**Excerpt provided**
-- begin --

[Rd] Comments requested on "changedFiles" function

Karl Millar kmillar at google.com
Sat Sep 7 05:07:36 CEST 2013


On Fri, Sep 6, 2013 at 7:03 PM, Duncan Murdoch <murdoch.duncan at gmail.com> wrote:
> On 13-09-06 9:21 PM, Karl Millar wrote:
>>
>> Hi Duncan,
>>
>> I like the interface of this version a lot better, but there's still a
>> bunch of implementation details that need fixing:
>>
>> * As previously mentioned, there are important cases where the mtime
>> values change in ways that this code doesn't detect.
>> * If the timestamp file (which is usually in the temp directory) gets
>> deleted (which can happen after a moderate amount of time of
>> inactivity on some systems), then the file_test('-nt', ...) will
>> always return false, even if the file has changed.
>
>
> If that happened without user intervention, I think it would break other
> things in R -- the temp directory is supposed to last for the whole session.
> But I should be checking anyway.

Yes, it does break other things in R -- my experience has been that
the help system seems to be the one that is impacted the most by this.
 FWIW, I've never seen the entire R temp directory deleted, just
individual files and subdirectories in it, but even that probably
depends on how the machine is configured.  I suspect only a few users
ever notice this, but my R use is probably somewhat anomalous and I
think it only happens to R sessions that I haven't used for a few
days.

-- end --

**Written instruction A**
Answer each question using the mailing list message, one answer per line and marked to match:
(i) Where is the timestamp file usually kept?
(ii) Which part of R does Karl Millar say is affected most when temp files are deleted?
(iii) How long does Duncan Murdoch say the temp directory is supposed to last?
**Written instruction B**
Rewrite the paragraph of the mailing list message that begins "Yes, it does break other things in R" as a short bulleted list that keeps its main facts.
**Written instruction C**
Quote the mailing list message from "On Fri, Sep" up to and including "file has changed.".

**Data section**
-- begin --

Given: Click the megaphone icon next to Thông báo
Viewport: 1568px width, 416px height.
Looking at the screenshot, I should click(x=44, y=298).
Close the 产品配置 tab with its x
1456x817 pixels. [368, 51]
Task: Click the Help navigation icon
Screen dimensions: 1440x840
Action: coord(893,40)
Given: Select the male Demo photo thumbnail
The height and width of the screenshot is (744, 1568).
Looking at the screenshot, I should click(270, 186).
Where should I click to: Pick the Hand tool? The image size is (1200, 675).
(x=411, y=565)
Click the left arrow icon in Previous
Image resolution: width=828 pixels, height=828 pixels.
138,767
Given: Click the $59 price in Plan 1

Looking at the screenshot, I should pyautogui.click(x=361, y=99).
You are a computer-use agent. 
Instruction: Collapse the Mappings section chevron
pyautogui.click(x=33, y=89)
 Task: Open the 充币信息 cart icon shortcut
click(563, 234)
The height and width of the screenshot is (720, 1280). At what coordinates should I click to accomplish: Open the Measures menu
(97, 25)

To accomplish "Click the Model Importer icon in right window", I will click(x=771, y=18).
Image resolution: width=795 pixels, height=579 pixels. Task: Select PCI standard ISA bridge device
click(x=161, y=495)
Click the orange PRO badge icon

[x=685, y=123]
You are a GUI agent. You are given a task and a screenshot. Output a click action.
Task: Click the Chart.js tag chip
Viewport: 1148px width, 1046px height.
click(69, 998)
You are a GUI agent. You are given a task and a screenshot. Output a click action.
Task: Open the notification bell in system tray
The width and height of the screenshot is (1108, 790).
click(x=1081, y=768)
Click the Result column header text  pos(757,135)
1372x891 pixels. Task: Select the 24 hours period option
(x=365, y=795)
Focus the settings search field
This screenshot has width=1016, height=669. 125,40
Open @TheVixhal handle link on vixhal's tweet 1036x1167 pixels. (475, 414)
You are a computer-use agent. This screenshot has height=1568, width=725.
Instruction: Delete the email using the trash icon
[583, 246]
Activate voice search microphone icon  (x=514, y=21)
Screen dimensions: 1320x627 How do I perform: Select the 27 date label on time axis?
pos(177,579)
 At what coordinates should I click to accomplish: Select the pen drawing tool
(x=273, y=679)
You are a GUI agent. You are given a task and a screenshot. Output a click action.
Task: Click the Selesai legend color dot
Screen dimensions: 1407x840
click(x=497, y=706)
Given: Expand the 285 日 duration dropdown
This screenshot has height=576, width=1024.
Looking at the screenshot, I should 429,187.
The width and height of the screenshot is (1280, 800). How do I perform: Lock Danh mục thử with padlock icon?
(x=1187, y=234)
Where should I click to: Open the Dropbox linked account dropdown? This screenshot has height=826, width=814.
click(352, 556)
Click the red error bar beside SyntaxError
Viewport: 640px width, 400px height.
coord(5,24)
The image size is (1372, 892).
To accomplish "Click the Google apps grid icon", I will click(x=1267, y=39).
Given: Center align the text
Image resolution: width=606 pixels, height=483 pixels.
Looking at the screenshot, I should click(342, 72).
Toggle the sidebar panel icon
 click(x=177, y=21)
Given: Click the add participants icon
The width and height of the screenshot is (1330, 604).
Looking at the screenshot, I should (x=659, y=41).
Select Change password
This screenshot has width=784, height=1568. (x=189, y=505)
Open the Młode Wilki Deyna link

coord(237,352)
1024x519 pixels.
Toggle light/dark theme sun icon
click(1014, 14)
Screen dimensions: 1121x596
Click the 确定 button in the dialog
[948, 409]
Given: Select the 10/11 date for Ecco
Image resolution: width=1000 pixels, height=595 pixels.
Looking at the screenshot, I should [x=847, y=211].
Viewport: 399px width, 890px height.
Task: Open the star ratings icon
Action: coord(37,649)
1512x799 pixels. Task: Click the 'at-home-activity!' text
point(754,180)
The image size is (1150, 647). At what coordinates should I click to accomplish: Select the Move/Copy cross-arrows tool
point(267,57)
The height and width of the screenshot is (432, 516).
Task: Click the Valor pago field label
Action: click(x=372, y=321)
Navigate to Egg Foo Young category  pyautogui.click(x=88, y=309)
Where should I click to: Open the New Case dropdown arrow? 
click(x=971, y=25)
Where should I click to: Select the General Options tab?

-- end --

**Full solution A**
(i) In the temp directory.
(ii) The help system.
(iii) For the whole session.

**Full solution B**
- Deleting temp files does break other things in R, and the help system seems to be affected most.
- Karl Millar has never seen the whole R temp directory deleted, only individual files and subdirectories in it.
- Whether this happens probably depends on how the machine is configured.
- He suspects only a few users ever notice it.
- He thinks his own R use is somewhat anomalous, and it seems to happen only to R sessions he hasn't used for a few days.

**Full solution C**
On Fri, Sep 6, 2013 at 7:03 PM, Duncan Murdoch <murdoch.duncan at gmail.com> wrote:
> On 13-09-06 9:21 PM, Karl Millar wrote:
>>
>> Hi Duncan,
>>
>> I like the interface of this version a lot better, but there's still a
>> bunch of implementation details that need fixing:
>>
>> * As previously mentioned, there are important cases where the mtime
>> values change in ways that this code doesn't detect.
>> * If the timestamp file (which is usually in the temp directory) gets
>> deleted (which can happen after a moderate amount of time of
>> inactivity on some systems), then the file_test('-nt', ...) will
>> always return false, even if the file has changed.